This is a story of multiple processes running on a system, but with empty PID files.

It took a lot of debugging.

We use shell scripts to start our processes. Ideally they should write out their own PID files (and deal with SIGHUP), but anyway, we were doing it in our script as follows:

nohup cmdline &
find_process cmdline > pidfile

You can imagine find_process to be a function that goes through all the running processes. If it finds a matching command line, it will note the PID in the pidfile.

The problem we were seeing is this:

  • On system startup, the PID file was empty, but there was a process running.
  • When we restarted manually, the PID file would get the PID correctly (we had to kill the previous process manually, or risk having multiple running processes and PIDs in the pidfile).
  • Even with manual restart, some processes would never get PIDs in their files.

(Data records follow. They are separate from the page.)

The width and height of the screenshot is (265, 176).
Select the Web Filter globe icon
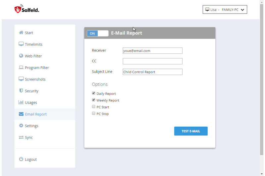[21, 56]
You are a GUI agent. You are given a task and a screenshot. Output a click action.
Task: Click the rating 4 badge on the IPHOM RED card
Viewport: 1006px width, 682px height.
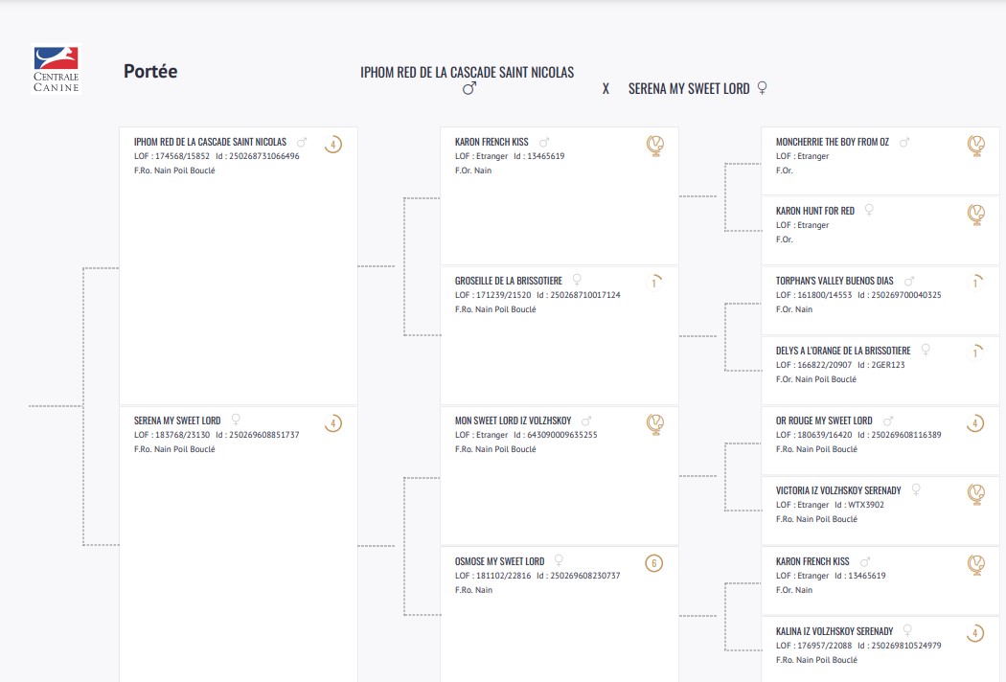click(x=332, y=146)
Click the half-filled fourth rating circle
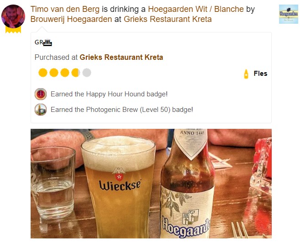The height and width of the screenshot is (243, 306). tap(76, 73)
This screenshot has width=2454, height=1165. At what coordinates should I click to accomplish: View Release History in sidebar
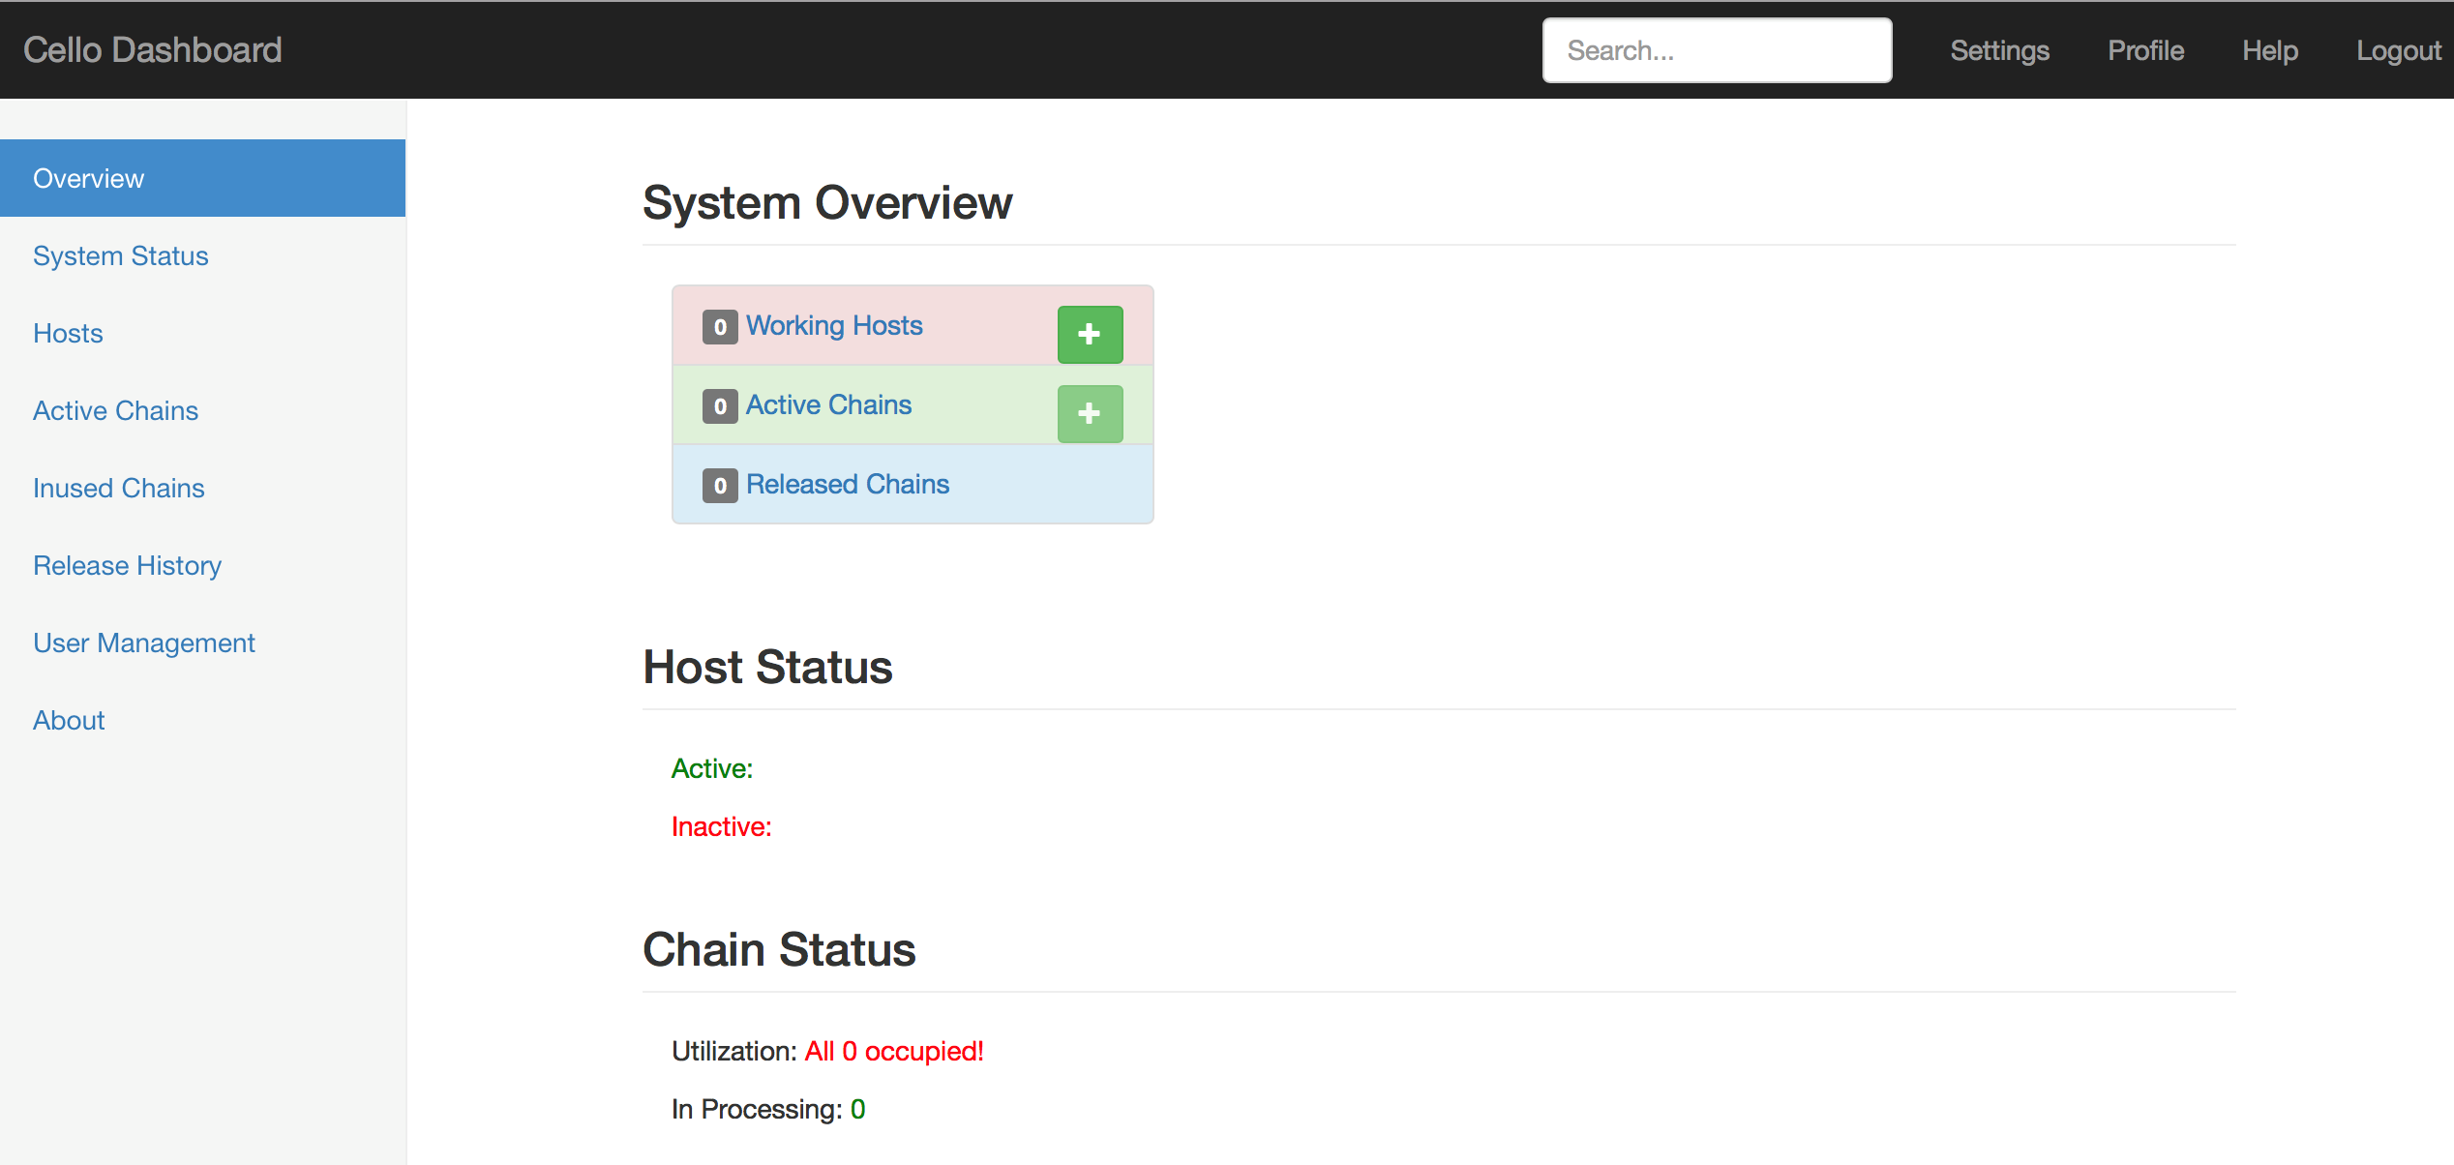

We run on FreeBSD, and it comes with a handy /etc/rc.subr that contains a bunch of utility functions to help start and stop programs. It turned out that there were two problems.

The first is that find_process() uses ps to match processes. ps limits its output to terminal width unless you give -ww as an argument (go figure). This is why some of our programs would never get a match in the pidfile, because the program would be started non-interactively via ssh and ps (without -ww) would never match. I found that newer versions of rc.subr has this fixed, but for our case, I ended up adding this argument. Unfortunately, a colleague of mine had discovered this problem earlier but she reported it a few weeks back and then I forgot all about it, only to rediscover it the hard way.

The second problem is a bit more involved. From the debug prints we put in, it seemed as if we were trying to find a match very soon. That is, when we tried to find_process, nohup would still be running. It would fail to match the program itself. This happens only at system startup, when it is already under load. Temporarily, we fixed this by adding a sleep, but the correct fix involves calling, in case of C programs, daemon(), pidfile_open() etc.

Quite a few nights were lost on this one. There are more such stories when we added monitoring (via monit) for these programs, but you can well imagine them already.